From 10 orders a month earlier, they are down to just two to three orders now.
“There has been a steep fall in our sales ever since the lockdown. All our work is shut and that is why the women, who are usually from low-income groups, are not able to earn their livelihood,” Manmeet said.
They, too, had tried to stitch masks to earn a basic livelihood for these women. However, the stock in their godown is piling up.
“The making cost of the mask is more than its price. Nothing comes out of selling masks,” she added.
Padmini Kumar, the Assistant Director at the Joint Women’s Program reiterates her experience. She agreed that they had sold a lot of masks earlier in March and April 2020 but a little later everyone started making masks which gave them a tough competition.
“There is a very small margin in making masks, so the women who stitch them hardly get anything in return. Also, the people are apprehensive about buying masks from NGOs as they question the quality of the cloth. Marketing is a problem for small NGOs,” Padmini said.
Saday Charitable Trust, a small organization from West Delhi, pays Rs. 15 for every cloth mask and Rs. 5 for every surgical mask to the women who sell it. Right now, they have a stock of Rs. 1000 masks that they are in the process of distributing.
“We have decided to start a fundraising campaign for these masks. We will encourage people to buy these masks for us and then we will pay the women from that money,” said Palak Soni, a member of the NGO.

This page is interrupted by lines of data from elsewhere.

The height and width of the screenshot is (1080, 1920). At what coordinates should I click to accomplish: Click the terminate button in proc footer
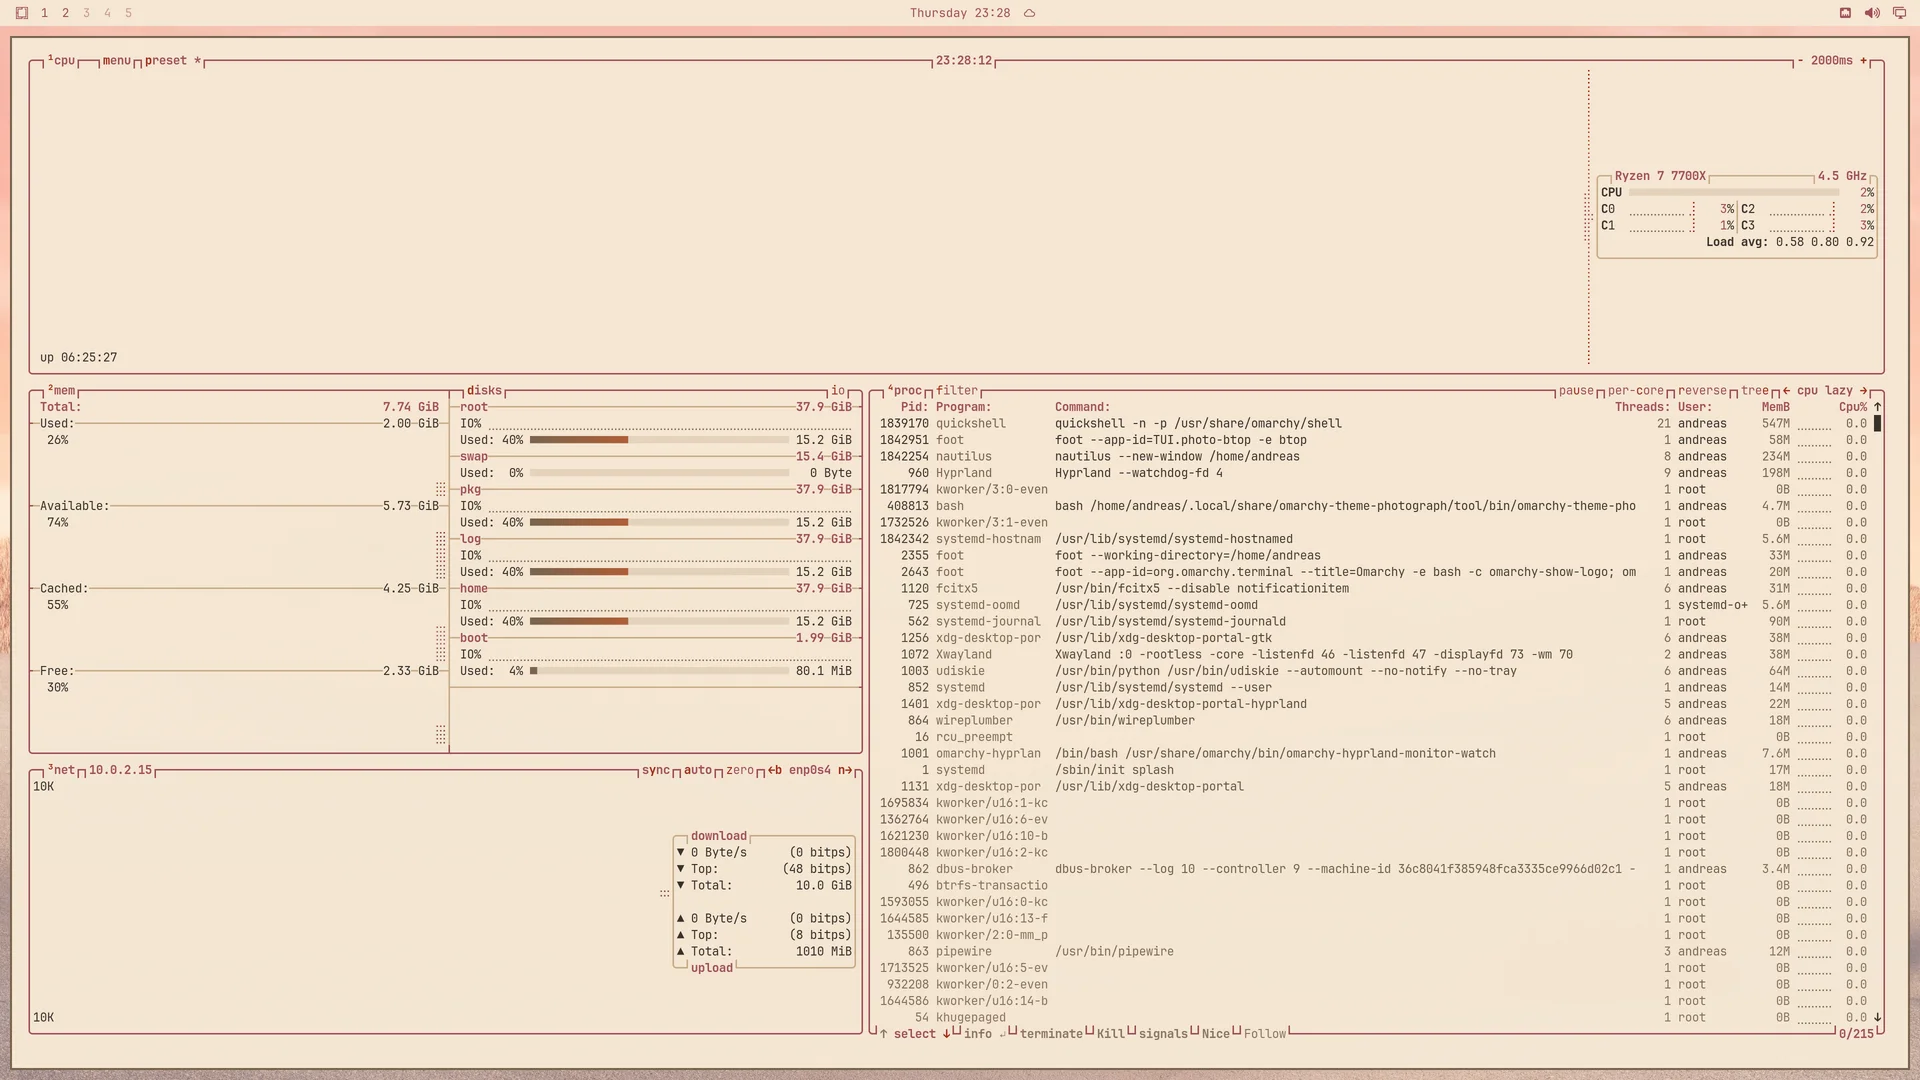pos(1051,1034)
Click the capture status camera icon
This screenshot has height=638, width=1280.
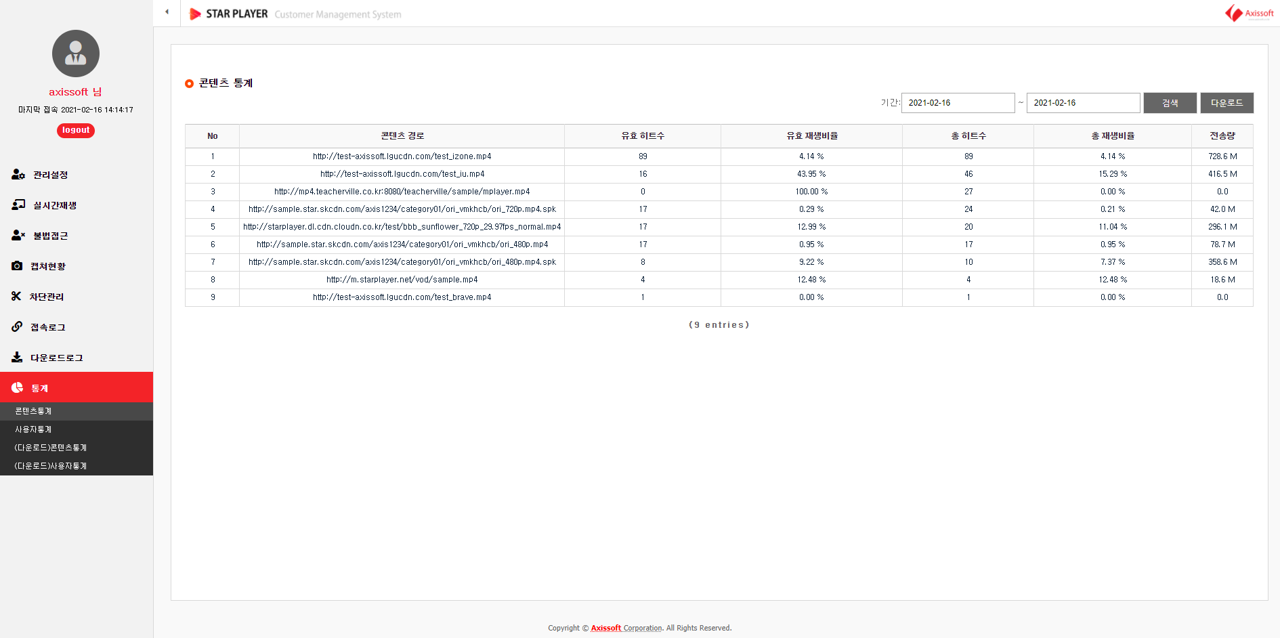pyautogui.click(x=17, y=266)
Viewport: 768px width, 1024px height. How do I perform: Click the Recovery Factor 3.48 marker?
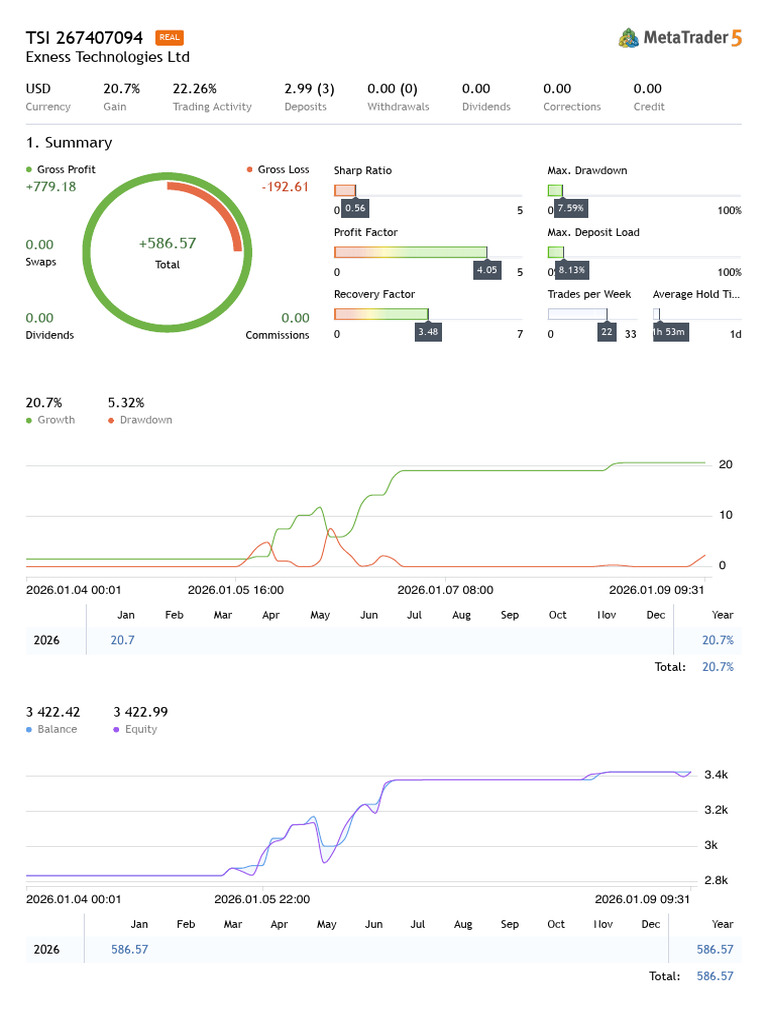click(x=428, y=332)
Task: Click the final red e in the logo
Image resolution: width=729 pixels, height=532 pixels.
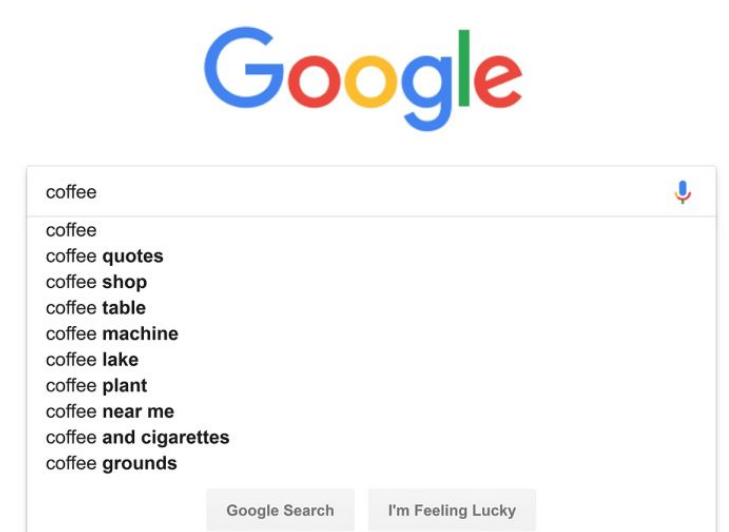Action: pos(498,81)
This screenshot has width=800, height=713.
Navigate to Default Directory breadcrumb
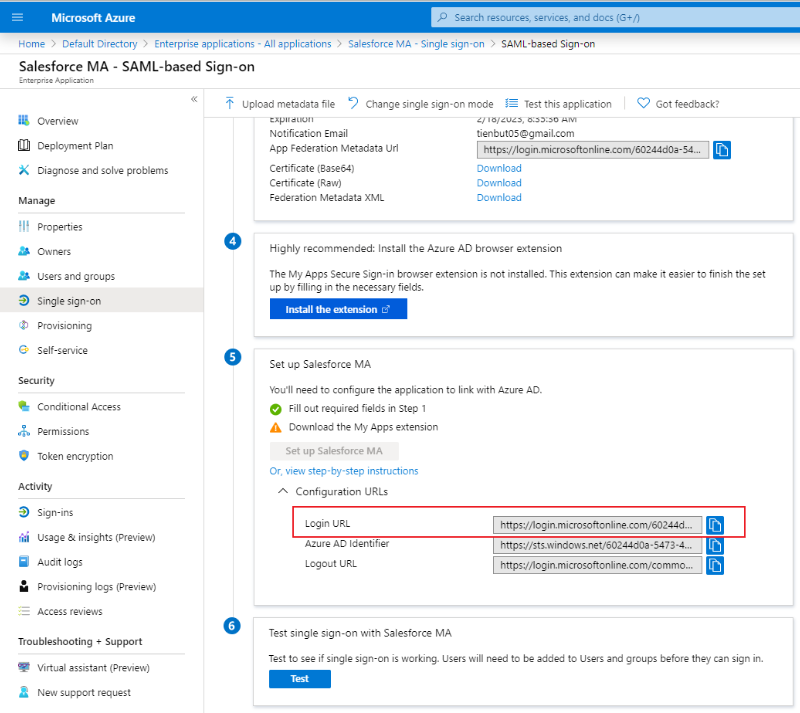[99, 44]
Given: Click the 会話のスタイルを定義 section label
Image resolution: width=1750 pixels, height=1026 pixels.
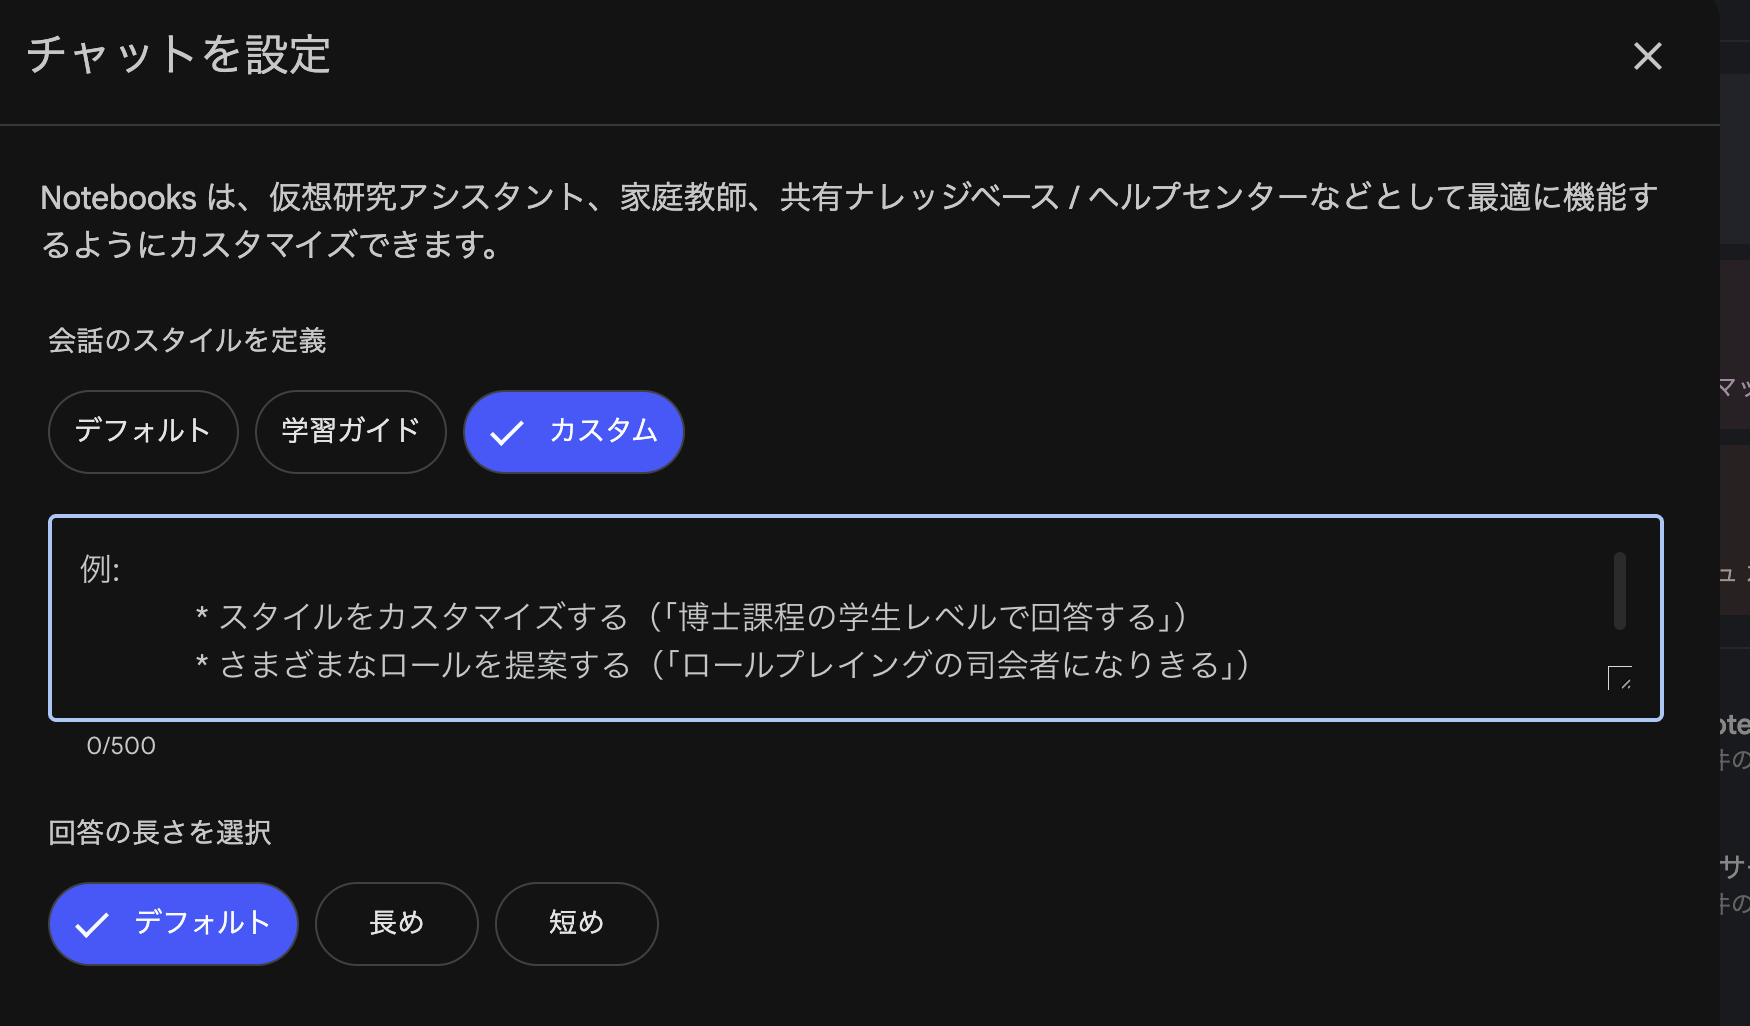Looking at the screenshot, I should point(189,340).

Other Critical Work Has Also Taken A Hit
NGOs that were just recovering from the first wave of the pandemic, were hit hard by the emergence of the second one.
One such NGO was the Azad Foundation in Delhi. Amrita Gupta, the Director of Research, Advocacy and Communication there said that their main aim throughout this time was to keep the women drivers under its ‘Women With Wheels’ campaign employed. However, this is proving to be a much bigger challenge every day.
“We saw an opening in the transport sector of the e-commerce industry and we wanted to train our girls for that. We started virtual training of non-technical things like reading maps or communication but our technical training like driving or riding a two-wheeler have stopped completely,” she said.
“The second wave of the Covid-19 pandemic has affected not just the livelihood of women but has also impacted the infrastructure they live in,” said Veena Bhardwaj, Program Coordinator of the Mahila Housing Trust.
The organization helps support women and children by working on sectors like infrastructure, sustainability, urban governance and water. The lockdown measures have impacted their deliverables in these sectors as well.
“We were doing a lot of infrastructure work, like individual water connections in Delhi slums. But that work was stopped due to the surge in the Coronavirus cases. The material is not coming or is expensive. Our volunteers are not able to go on the ground and give training,” said Veena.
There are easy solutions right in front of us if we want to look at them, said Sunalini Kumar, Assistant Professor at the Ambedkar University, Delhi.
“Even in the best of times, the cloth masks or clothing industry is a very small sector. We need big solutions, like diverting funds from non-essential projects to health infrastructure which would not just provide medical facilities but also provide employment and skill training to millions of women and men,” she said.